Task objective ▸ Please set down the passage of the colloquium announcement below word for word, starting with "Abstract: Flowing granular" and going on through "and sand dunes.".

Given text ▸
Colloquium-Physics Department
From the venue:
Title: Flashing Lights in Speeding Grains and "Catch me if you can!"
Abstract: Flowing granular materials arise everywhere around us, in industry from pharmaceutical processes to bulk good transport lines, and in nature from snow avalanches to captivating dune fields. In geophysical mass flows encountered in nature, we have an interesting interplay between microscale (grain-grain contacts) and macroscale processes (continuum behavior). In order to understand critical macroscale processes such as slope stability, creep of a hillslope and failure of a dam, we need to be able to visualize and characterize the microscale interactions between individual grains and layers. In this talk, I will introduce some of the research that we have conducted in my research group in the past few years, with a focus on laboratory experiments of avalanches and sand dunes.
Bio: Associate Professor Nathalie Vriend joined the University of Colorado Boulder in 2022. Prior to CU Boulder, she spent a 12-year period in the United Kingdom at the University of Cambridge in the Department of Applied Mathematics and Theoretical Physics (DAMTP) and later at the BP Institute. Dr. Vriend earned her ingenieurs (B.Sc. + M.Sc.) degree in Mechanical Engineering (2004) from the University of Twente, The Netherlands and her M.Sc. and Ph.D. degrees from the California Institute of Technology, USA. Dr. Vriend leads the Granular Flow Laboratory at CU Boulder and is a 2023 Moore Foundation Experiment Physics Initiative awardee. She is an expert in performing detailed laboratory experiments and targeted field work involving particulate flows such as sand and snow. In addition, she also employs numerical simulations and theoretical modelling to complement observations, often in collaboration with scientists from multidisciplinary fields. She has active projects in granular rheology and avalanching, and dune structure and migration. In the past she worked on the dynamics of real snow avalanches, singing sand dunes, silo honking, and seismic wave propagation.

Data excerpts ▸
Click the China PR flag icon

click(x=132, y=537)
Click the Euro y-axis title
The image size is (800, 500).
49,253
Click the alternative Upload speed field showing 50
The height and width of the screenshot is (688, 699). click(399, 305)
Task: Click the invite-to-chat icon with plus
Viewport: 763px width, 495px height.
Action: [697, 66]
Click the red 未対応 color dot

==

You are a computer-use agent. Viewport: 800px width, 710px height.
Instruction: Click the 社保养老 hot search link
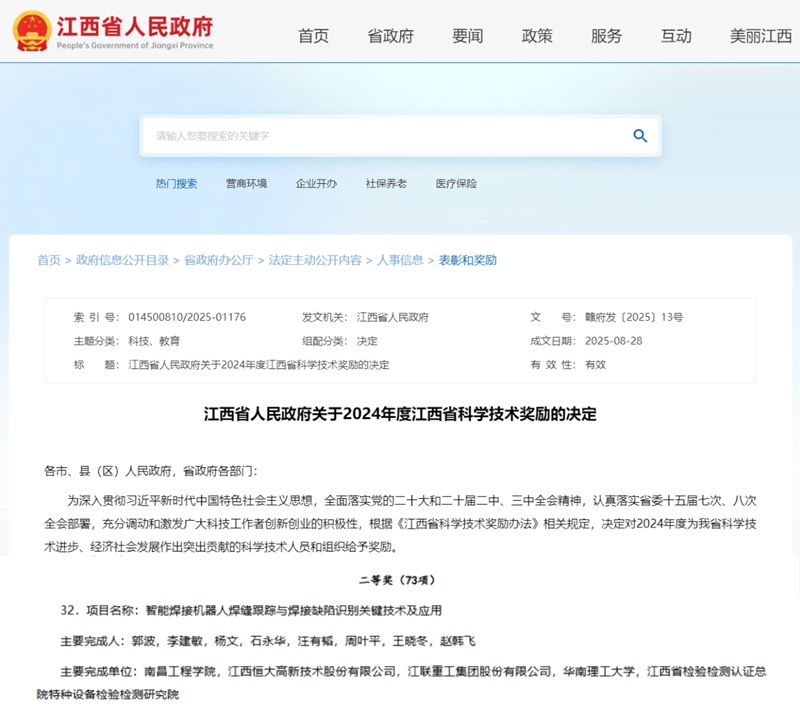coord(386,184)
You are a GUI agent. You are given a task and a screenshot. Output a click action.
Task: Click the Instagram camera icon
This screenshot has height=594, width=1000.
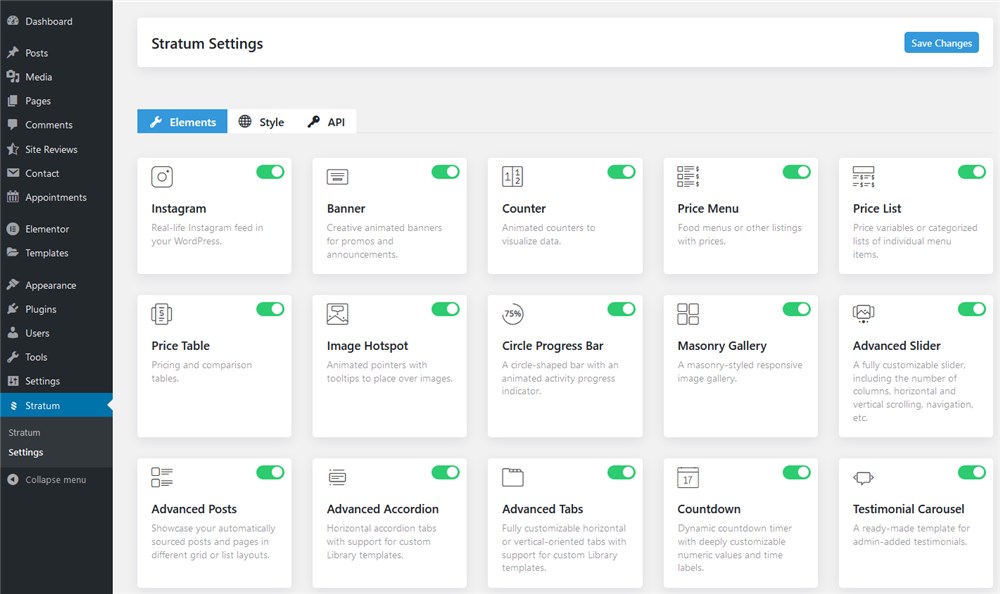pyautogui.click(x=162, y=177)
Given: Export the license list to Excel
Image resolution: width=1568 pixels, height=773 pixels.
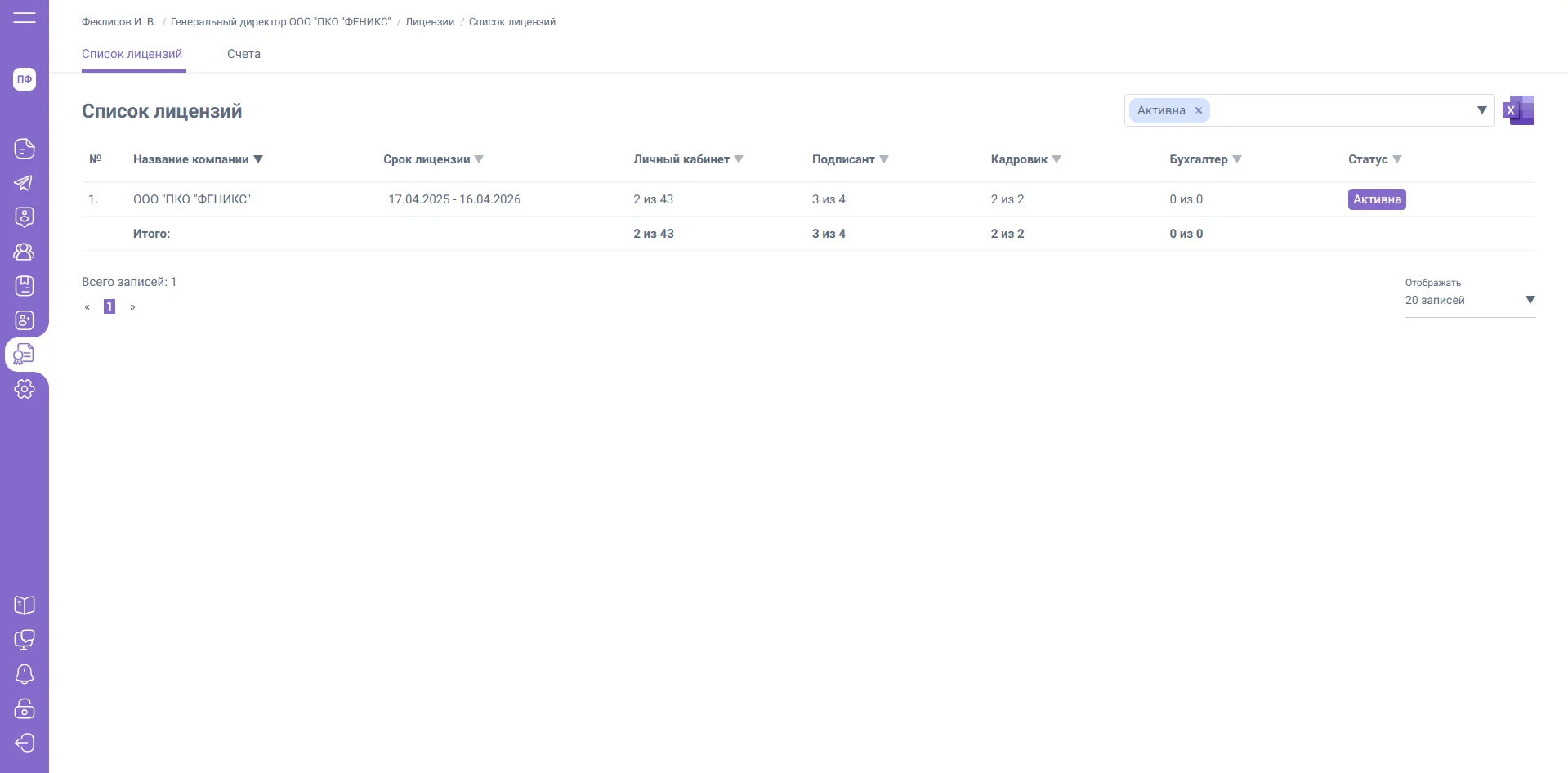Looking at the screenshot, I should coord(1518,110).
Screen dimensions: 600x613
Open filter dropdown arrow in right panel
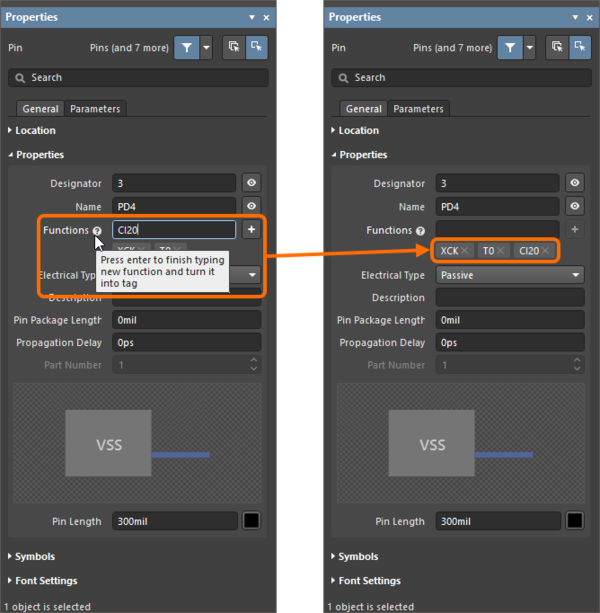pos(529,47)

Task solution ▸
Abstract: Flowing granular materials arise everywhere around us, in industry from pharmaceutical processes to bulk good transport lines, and in nature from snow avalanches to captivating dune fields. In geophysical mass flows encountered in nature, we have an interesting interplay between microscale (grain-grain contacts) and macroscale processes (continuum behavior). In order to understand critical macroscale processes such as slope stability, creep of a hillslope and failure of a dam, we need to be able to visualize and characterize the microscale interactions between individual grains and layers. In this talk, I will introduce some of the research that we have conducted in my research group in the past few years, with a focus on laboratory experiments of avalanches and sand dunes.